I didn’t choose a “word of the year” this year. The New Year happened to coincide a particularly low point in the book process, even by doomed project standards, and I scrapped the whole word choosing process when the only options I could come up with were:

Then last Tuesday I found myself at daily Mass, and I think I got my word.

My husband had kindly arranged to take a day off of work so that I could get some time to recuperate after a month that has so far been insane on a lot of different levels. Using a chunk of my precious free time to go to church was a move borne more of desperation than of pure holiness. I had really tried to keep God out of the picture and manage everything on my own, but, oddly enough, that didn’t work out so well. I’d been overwhelmed for months. Not “life-shattering crisis” overwhelmed, but just the slowly soul-sucking, “do I really want to live with this low-grade stress every day?” overwhelmed. I knew I needed to do something about it, but I was too busy treading water to figure out how to swim to shore. Meanwhile, I barely noticed that I was gradually sinking…until after the accident, when I started to drown. And so I found myself sitting in a pew on a Tuesday afternoon, not even knowing what to pray for, but just kind of hoping that if I sat there and looked extra pathetic God would notice and feel sorry for me.

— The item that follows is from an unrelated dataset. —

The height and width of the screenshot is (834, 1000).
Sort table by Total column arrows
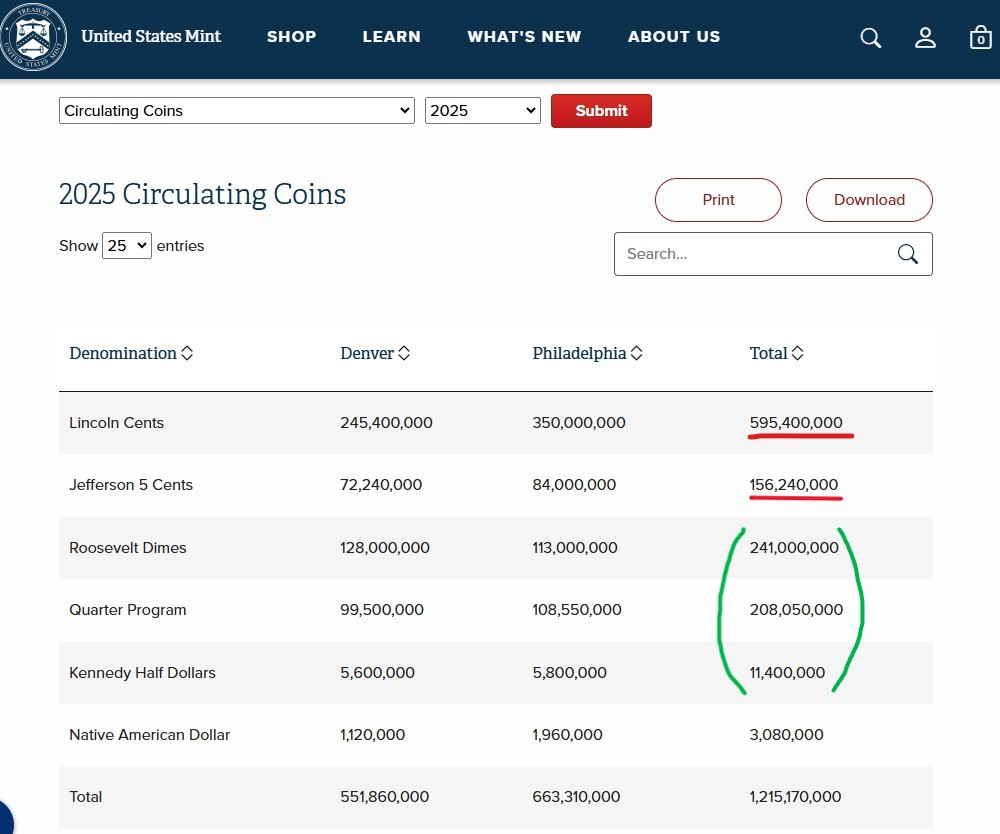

I should have known that it would be an occasion of transformation, because it was the first time in a while that I had actually put God first. In contrast to my recent behavior, going to that Tuesday Mass was a radical act of faith, a routine-shattering occasion of declaring that God will work everything out if I actually give him a few moments of my attention. And sure enough, when I returned to the pew after receiving the Eucharist, there was a message for me. When I knelt in prayer a single word came to me, stopping all other thoughts and filling my mind as if I’d heard a loud roll of thunder:

AUTHORITY

I figured it was pretty safe to say that this was from the Holy Spirit and not from the Jen’s Crazy Ideas grab-bag, since it was a) clear, b) not related to anything I had been recently thinking about, and c) carried with it a feeling of great peace. As I unpacked this word and all the messages that came with it, I became more and more convinced that this was the answer that I had been looking for — as well as my guiding word for the rest of the year.

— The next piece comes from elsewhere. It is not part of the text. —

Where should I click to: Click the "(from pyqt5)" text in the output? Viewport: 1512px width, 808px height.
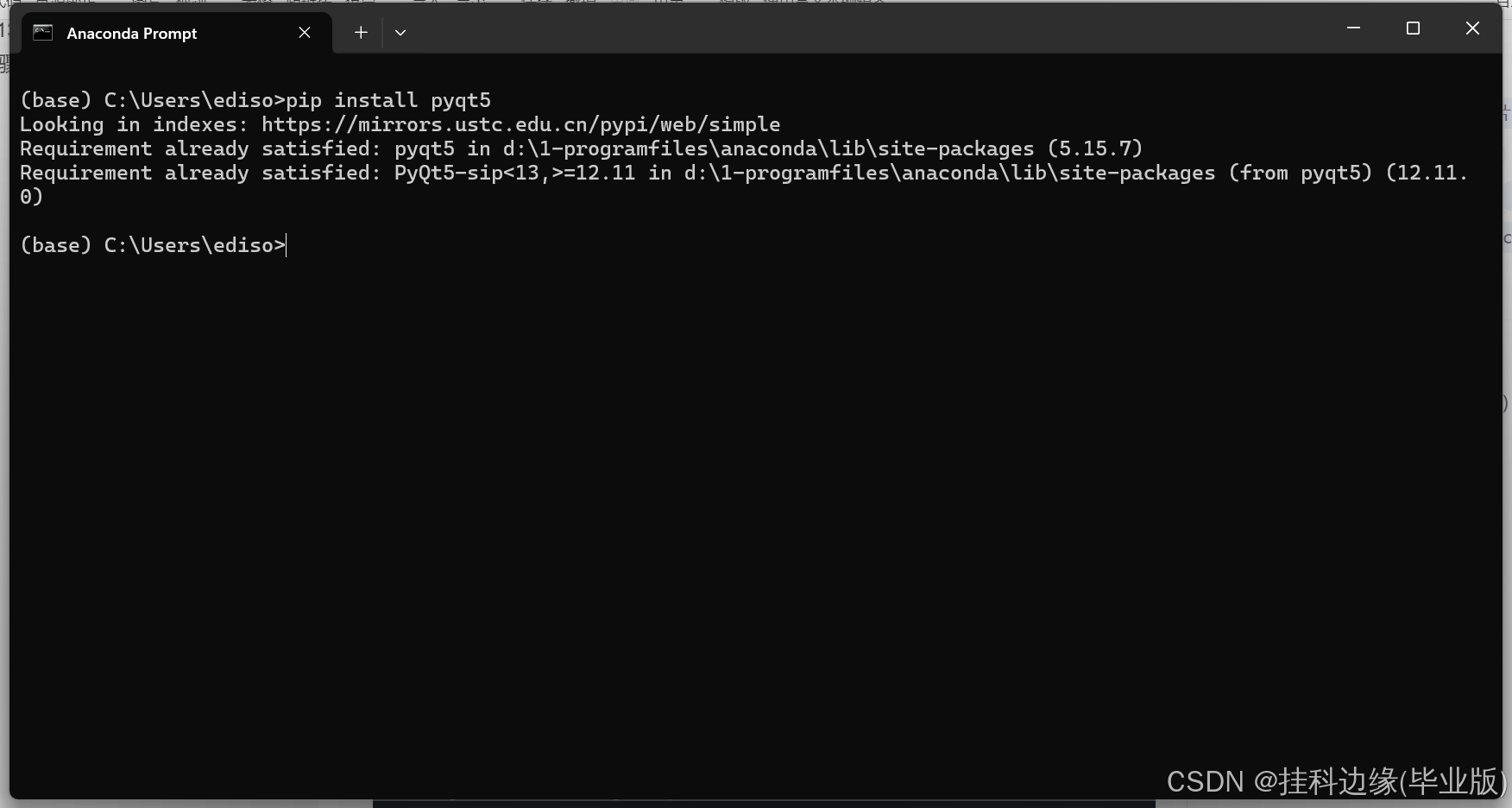(1301, 173)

The issues I’d been having with feeling overwhelmed could be framed as an issue of authority: When I wake up each morning and start dancing like a trained monkey in response to all the requests that wait for me in my email inbox, without once considering if this is really what I should be doing at this moment, I am essentially saying that my email inbox is my authority. When I dash around trying to do X, Y, and Z because that’s what Mrs. So-and-So down the street does and therefore everyone will obviously think I’m a terrible mom if I don’t also do X, Y, and Z, I am making poor Mrs. So-and-So my authority (and she doesn’t even know me!) When I feel like I must check Twitter or text messages or whatever before I can do anything else, that media has become my authority.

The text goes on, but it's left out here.